On a Friday morning when the flummywisters were yodeling yisters high in the elm trees, the Potato Face Blind Man came down to his work sitting at the corner nearest the postoffice in the Village of Liver-and-Onions and playing his gold-that-used-to-be accordion for the pleasure of the ears of the people going into the postoffice to see if they got any letters for themselves or their families.
“It is a good day, a lucky day,” said the Potato Face Blind Man, “because for a beginning I have heard high in the elm trees the flummywisters yodeling their yisters in the long branches of the lingering leaves. So—so—I am going to listen to myself playing on my accordion the same yisters, the same yodels, drawing them like long glad breathings out of my glad accordion, long breathings of the branches of the lingering leaves.”
And he sat down in his chair. On the sleeve of his coat he tied a sign, “I Am Blind Too.” On the top button of his coat he hung a little thimble. On the bottom button of his coat he hung a tin copper cup. On the middle button he hung a wooden mug. By the side of him on the left side on the sidewalk he put a galvanized iron washtub, and on the right side an aluminum dishpan.
“It is a good day, a lucky day, and I am sure many people will stop and remember the Potato Face Blind Man,” he sang to himself like a little song as he began running his fingers up and down the keys of the accordion like the yisters of the lingering leaves in the elm trees.
Then came Pick Ups. Always it happened Pick Ups asked questions and wished to know. And so this is how the questions and answers ran when the Potato Face filled the ears of Pick Ups with explanations.
“What is the piece you are playing on the keys of your accordion so fast sometimes, so slow sometimes, so sad some of the moments, so glad some of the moments?”
“It is the song the mama flummywisters sing when they button loose the winter underwear of the baby flummywisters and sing:
“Fly, you little flummies,
Sing, you little wisters.”
“And why do you have a little thimble on the top button of your coat?”
“That is for the dimes to be put in. Some people see it and say, ‘Oh, I must put in a whole thimbleful of dimes.’”
“And the tin copper cup?”
“That is for the base ball players to stand off ten feet and throw in nickels and pennies. The one who throws the most into the cup will be the most lucky.”
“And the wooden mug?”
“There is a hole in the bottom of it. The hole is as big as the bottom. The nickel goes in and comes out again. It is for the very poor people who wish to give me a nickel and yet get the nickel back.”
“The aluminum dishpan and the galvanized iron washtub—what are they doing by the side of you on both sides on the sidewalk?”

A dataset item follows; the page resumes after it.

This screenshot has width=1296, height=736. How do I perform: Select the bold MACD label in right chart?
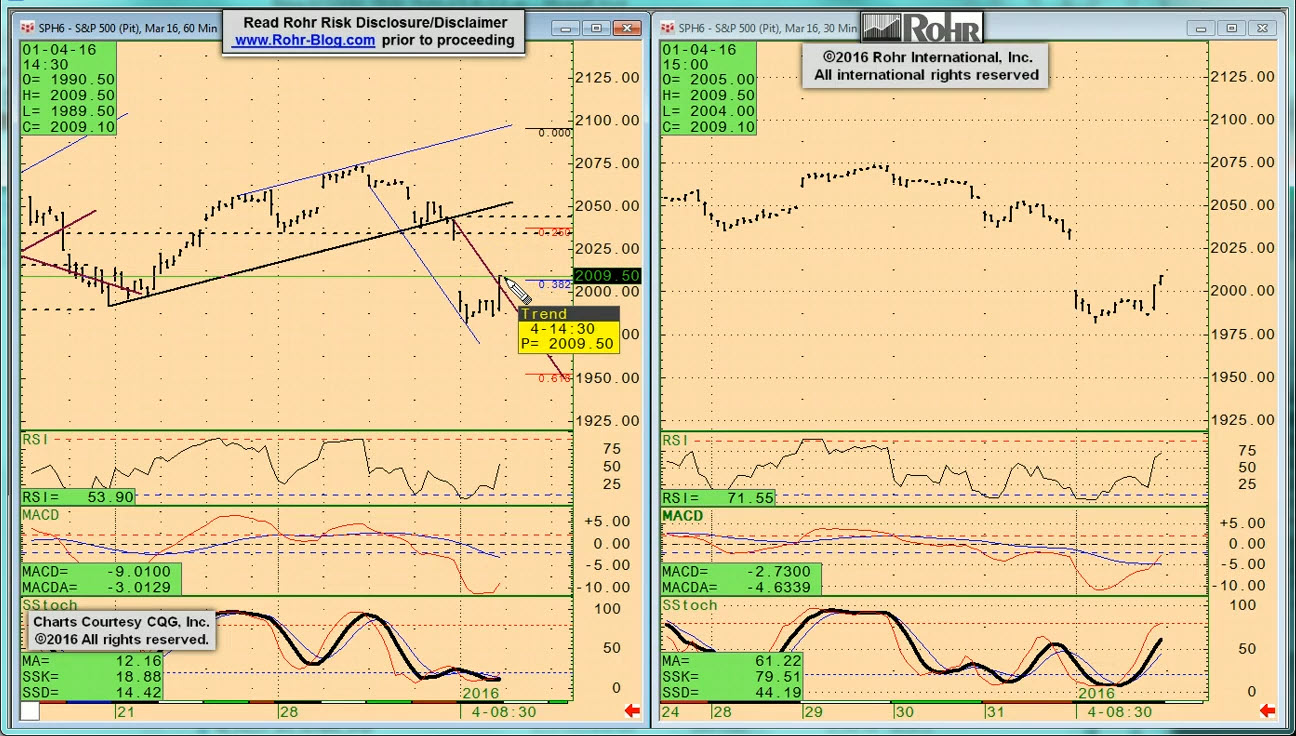(x=683, y=515)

“Sometime maybe it will happen everybody who goes into the postoffice and comes out will stop and pour out all their money, because they might get afraid their money is no good any more. If such a happening ever happens then it will be nice for the people to have some place to pour their money. Such is the explanation why you see the aluminum dishpan and galvanized iron tub.”
“Explain your sign—why is it, ‘I Am Blind Too.’”

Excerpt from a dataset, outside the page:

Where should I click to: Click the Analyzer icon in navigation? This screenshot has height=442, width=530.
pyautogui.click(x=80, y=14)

“Oh, I am sorry to explain to you, Pick Ups, why this is so which. Some of the people who pass by here going into the postoffice and coming out, they have eyes—but they see nothing with their eyes. They look where they are going and they get where they wish to get, but they forget why they came and they do not know how to come away. They are my blind brothers. It is for them I have the sign that reads, ‘I Am Blind Too.’”
“I have my ears full of explanations and I thank you,” said Pick Ups.
“Good-by,” said the Potato Face Blind Man as he began drawing long breathings like lingering leaves out of the accordion—along with the song the mama flummywisters sing when they button loose the winter underwear of the baby flummywisters.